*** Opening Exercise inputs ***

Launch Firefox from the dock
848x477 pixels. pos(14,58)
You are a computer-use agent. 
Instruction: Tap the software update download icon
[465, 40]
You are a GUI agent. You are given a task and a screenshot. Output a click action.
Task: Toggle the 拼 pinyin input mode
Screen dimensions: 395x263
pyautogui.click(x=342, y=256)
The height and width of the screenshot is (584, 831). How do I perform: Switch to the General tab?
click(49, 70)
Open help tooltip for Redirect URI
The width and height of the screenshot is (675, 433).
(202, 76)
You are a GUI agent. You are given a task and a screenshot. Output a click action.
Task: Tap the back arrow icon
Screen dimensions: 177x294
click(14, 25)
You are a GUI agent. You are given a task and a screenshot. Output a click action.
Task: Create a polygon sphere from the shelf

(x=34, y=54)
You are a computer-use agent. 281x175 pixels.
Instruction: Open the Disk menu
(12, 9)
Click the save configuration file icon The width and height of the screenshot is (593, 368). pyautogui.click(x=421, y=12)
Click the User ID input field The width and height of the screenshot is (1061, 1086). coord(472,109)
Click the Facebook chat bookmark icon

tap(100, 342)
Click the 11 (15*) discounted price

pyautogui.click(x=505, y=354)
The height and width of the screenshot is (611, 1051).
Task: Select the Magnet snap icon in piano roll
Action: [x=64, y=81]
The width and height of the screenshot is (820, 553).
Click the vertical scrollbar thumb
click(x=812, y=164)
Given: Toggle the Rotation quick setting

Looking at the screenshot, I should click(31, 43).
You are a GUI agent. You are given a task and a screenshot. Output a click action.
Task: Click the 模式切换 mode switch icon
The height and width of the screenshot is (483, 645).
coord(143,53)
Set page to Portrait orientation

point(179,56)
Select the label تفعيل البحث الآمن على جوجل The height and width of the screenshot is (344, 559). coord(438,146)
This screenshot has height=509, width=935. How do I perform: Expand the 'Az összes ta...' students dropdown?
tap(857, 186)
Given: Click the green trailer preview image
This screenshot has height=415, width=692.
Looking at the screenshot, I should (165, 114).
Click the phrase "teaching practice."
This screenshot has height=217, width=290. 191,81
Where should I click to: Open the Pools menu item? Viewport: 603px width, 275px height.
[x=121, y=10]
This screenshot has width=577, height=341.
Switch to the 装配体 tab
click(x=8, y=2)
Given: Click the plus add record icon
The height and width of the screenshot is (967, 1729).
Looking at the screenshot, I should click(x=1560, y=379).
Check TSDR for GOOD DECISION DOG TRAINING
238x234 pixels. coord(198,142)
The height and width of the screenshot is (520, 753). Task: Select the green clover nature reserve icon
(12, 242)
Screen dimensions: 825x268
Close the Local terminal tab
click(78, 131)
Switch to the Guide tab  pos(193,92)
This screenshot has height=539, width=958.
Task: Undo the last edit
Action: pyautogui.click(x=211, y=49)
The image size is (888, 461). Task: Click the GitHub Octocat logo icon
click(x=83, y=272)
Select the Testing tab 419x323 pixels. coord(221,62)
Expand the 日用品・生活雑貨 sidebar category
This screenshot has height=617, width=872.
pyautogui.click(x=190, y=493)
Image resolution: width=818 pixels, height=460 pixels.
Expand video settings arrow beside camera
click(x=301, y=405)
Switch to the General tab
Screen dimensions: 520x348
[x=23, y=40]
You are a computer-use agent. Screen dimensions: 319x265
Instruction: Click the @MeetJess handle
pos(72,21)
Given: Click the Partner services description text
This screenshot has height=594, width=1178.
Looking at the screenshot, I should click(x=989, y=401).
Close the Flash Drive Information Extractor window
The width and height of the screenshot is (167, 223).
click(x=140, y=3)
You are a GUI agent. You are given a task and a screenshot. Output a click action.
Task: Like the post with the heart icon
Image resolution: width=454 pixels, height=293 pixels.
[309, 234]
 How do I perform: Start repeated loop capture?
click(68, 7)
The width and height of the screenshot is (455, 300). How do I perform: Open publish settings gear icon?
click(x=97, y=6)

*** Closing Exercise inputs ***

What the exercise asks
All of the entries must be written out exactly as they stand.

Solution to this exercise
Launch Firefox from the dock
848x477 pixels. pos(14,58)
You are a computer-use agent. 
Instruction: Tap the software update download icon
[465, 40]
You are a GUI agent. You are given a task and a screenshot. Output a click action.
Task: Toggle the 拼 pinyin input mode
Screen dimensions: 395x263
pyautogui.click(x=342, y=256)
The height and width of the screenshot is (584, 831). How do I perform: Switch to the General tab?
click(49, 70)
Open help tooltip for Redirect URI
The width and height of the screenshot is (675, 433).
(202, 76)
You are a GUI agent. You are given a task and a screenshot. Output a click action.
Task: Tap the back arrow icon
Screen dimensions: 177x294
click(14, 25)
You are a GUI agent. You are given a task and a screenshot. Output a click action.
Task: Create a polygon sphere from the shelf

(x=34, y=54)
You are a computer-use agent. 281x175 pixels.
Instruction: Open the Disk menu
(12, 9)
Click the save configuration file icon The width and height of the screenshot is (593, 368). pyautogui.click(x=421, y=12)
Click the User ID input field The width and height of the screenshot is (1061, 1086). coord(472,109)
Click the Facebook chat bookmark icon

tap(100, 342)
Click the 11 (15*) discounted price

pyautogui.click(x=505, y=354)
The height and width of the screenshot is (611, 1051).
Task: Select the Magnet snap icon in piano roll
Action: [x=64, y=81]
The width and height of the screenshot is (820, 553).
Click the vertical scrollbar thumb
click(x=812, y=164)
Given: Toggle the Rotation quick setting

Looking at the screenshot, I should click(31, 43).
You are a GUI agent. You are given a task and a screenshot. Output a click action.
Task: Click the 模式切换 mode switch icon
The height and width of the screenshot is (483, 645).
coord(143,53)
Set page to Portrait orientation

point(179,56)
Select the label تفعيل البحث الآمن على جوجل The height and width of the screenshot is (344, 559). coord(438,146)
This screenshot has height=509, width=935. How do I perform: Expand the 'Az összes ta...' students dropdown?
tap(857, 186)
Given: Click the green trailer preview image
This screenshot has height=415, width=692.
Looking at the screenshot, I should (165, 114).
Click the phrase "teaching practice."
This screenshot has height=217, width=290. 191,81
Where should I click to: Open the Pools menu item? Viewport: 603px width, 275px height.
[x=121, y=10]
This screenshot has width=577, height=341.
Switch to the 装配体 tab
click(x=8, y=2)
Given: Click the plus add record icon
The height and width of the screenshot is (967, 1729).
Looking at the screenshot, I should click(x=1560, y=379).
Check TSDR for GOOD DECISION DOG TRAINING
238x234 pixels. coord(198,142)
The height and width of the screenshot is (520, 753). Task: Select the green clover nature reserve icon
(12, 242)
Screen dimensions: 825x268
Close the Local terminal tab
click(78, 131)
Switch to the Guide tab  pos(193,92)
This screenshot has height=539, width=958.
Task: Undo the last edit
Action: pyautogui.click(x=211, y=49)
The image size is (888, 461). Task: Click the GitHub Octocat logo icon
click(x=83, y=272)
Select the Testing tab 419x323 pixels. coord(221,62)
Expand the 日用品・生活雑貨 sidebar category
This screenshot has height=617, width=872.
pyautogui.click(x=190, y=493)
Image resolution: width=818 pixels, height=460 pixels.
Expand video settings arrow beside camera
click(x=301, y=405)
Switch to the General tab
Screen dimensions: 520x348
[x=23, y=40]
You are a computer-use agent. Screen dimensions: 319x265
Instruction: Click the @MeetJess handle
pos(72,21)
Given: Click the Partner services description text
This screenshot has height=594, width=1178.
Looking at the screenshot, I should click(x=989, y=401).
Close the Flash Drive Information Extractor window
The width and height of the screenshot is (167, 223).
click(x=140, y=3)
You are a GUI agent. You are given a task and a screenshot. Output a click action.
Task: Like the post with the heart icon
Image resolution: width=454 pixels, height=293 pixels.
[309, 234]
 How do I perform: Start repeated loop capture?
click(68, 7)
The width and height of the screenshot is (455, 300). How do I perform: Open publish settings gear icon?
click(x=97, y=6)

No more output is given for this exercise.